**Source document:**
- - -
Dean´s recovery was nothing short of miraculous and he returned to a struggling Everton team that was in urgent need of inspiration. The team had only won one game in the first thirteen before Dean was fit to play. Following his return the team´s fortunes changed and they just avoided relegation by four points with Dean scoring twenty one goals in just twenty seven games.
The next season was to be a triumph for both Dixie Dean and Everton, the team were to win their third League title while Dean was to score more goals in one season than anyone before or since. The English league record had been set the previous season when G Camseel scored 59 for Middlesgrough in division 2, the 1st division record had been set two seasons earlier by E Harper of Blackburn Rovers with 43.
Dean started the season like a train with sixteen goals in the first nine games, which included all five in a 5-2 win against Manchester United. He continued to score freely but in March 1928 Everton went four games in a row without scoring and this not only put Dean´s scoring record in doubt but also the League title. With only nine games left Dean needed seventeen goals to claim the record, he netted ten in the first seven of these games. The penultimate game of the season was against Burnley and amazingly Dean was to score four times to set up a grand stand finish at Goodison in the final game of the season against Arsenal.
With the championship secured Everton went all out to help Dean score the three he needed. Two of the goals needed were scored in the first half, one a header from a Critchley corner and the other a penalty when Dean himself was brought down. There were just eight minutes left when Alec Troup floated a perfect cross deep into the heart of the Arsenal defence. The penalty area was packed but one man rose above all and from Troup´s superb cross Dean headed his sixtieth goal of the season.
The ground erupted as history was made and the cheering lasted until the end of the game. In order that he was not mobbed at the end of the game Dean, with the permission of the referee, left the pitch early to a standing ovation.
During the next two seasons Dixie Dean was to play only 54 out of a possible 84 games, scoring 49 goals, and Everton were relegated at the end of the 1929-30 season. The club were promoted at the first attempt scoring an amazing 121 goals in finishing top of the 2nd division, Dean collected 39 of them in 37 games.
- - -
**Task list:**
1 - Return the stretch of the Dixie Dean passage from "Dean´s recovery was" through "twenty seven games.", copied word for word.
2 - In the Dixie Dean passage, which player crossed the ball for Dean's sixtieth goal of the season?
3 - Write the next part of the Dixie Dean passage, picking up after its final sentence.

**Supplied data:**
- - -
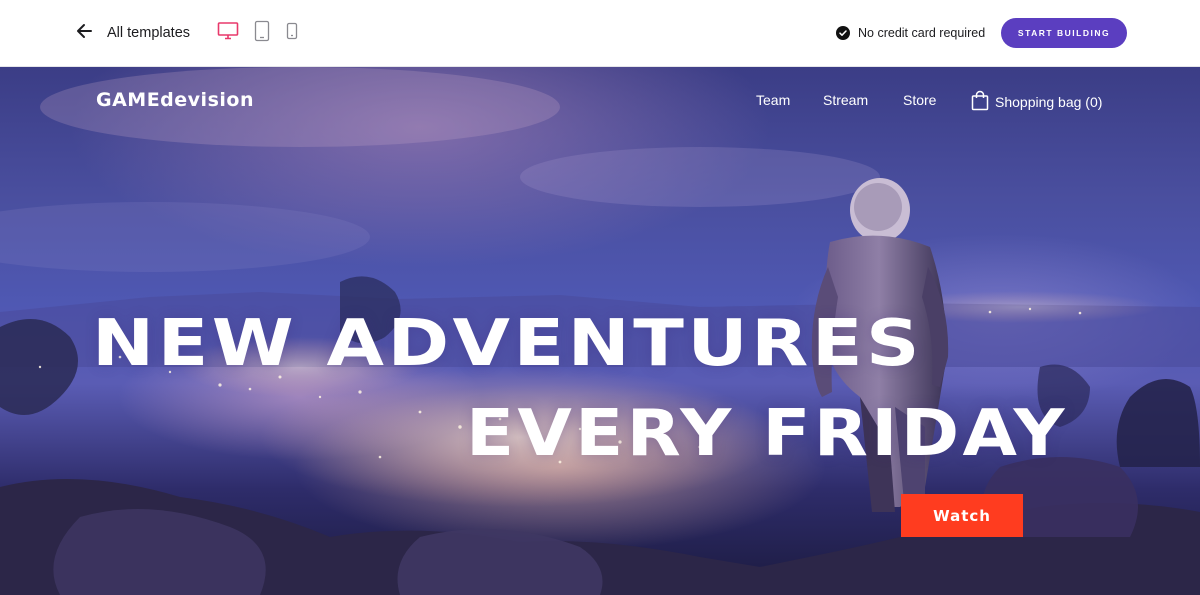 The width and height of the screenshot is (1200, 595). I want to click on no-credit-card-text: No credit card required, so click(922, 33).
- - -
**Task results:**
1 -
Dean´s recovery was nothing short of miraculous and he returned to a struggling Everton team that was in urgent need of inspiration. The team had only won one game in the first thirteen before Dean was fit to play. Following his return the team´s fortunes changed and they just avoided relegation by four points with Dean scoring twenty one goals in just twenty seven games.

2 - Alec Troup

3 -
The following season saw Everton claim their fourth 1st division title, remarkable considering they had only just been promoted. Dixie Dean was not only to top the list of Everton goal scorers but was crowned the top scorer in England when he amassed a huge total of 44 goals.
1933 saw another trophy presented to Dixie Dean when he captained an Everton side that won the FA Cup for just the second time, beating Manchester City 3-0 in the final at Wembley.
Although Dean continued to score on a regular basis he did not reach the heights of previous years and success eluded both the player and the club. The last two full seasons of Dixie Dean´s saw the club struggle against relegation and 1937 he was to part company with his beloved Everton.
He played for Notts County for a time and then for Sligo Rovers in Ireland and after retiring he went into pub management and later as security manager with the Littlewoods organisation.
William Ralph Dean died 1st March 1980 at Goodison Park minutes after watching the Merseyside derby. On 4th May 2001 a bronze statue of Dixie Dean was unveiled at the Park End of Goodison Park, the location chosen because it was at this end that he scored his 60th goal in 1927-28.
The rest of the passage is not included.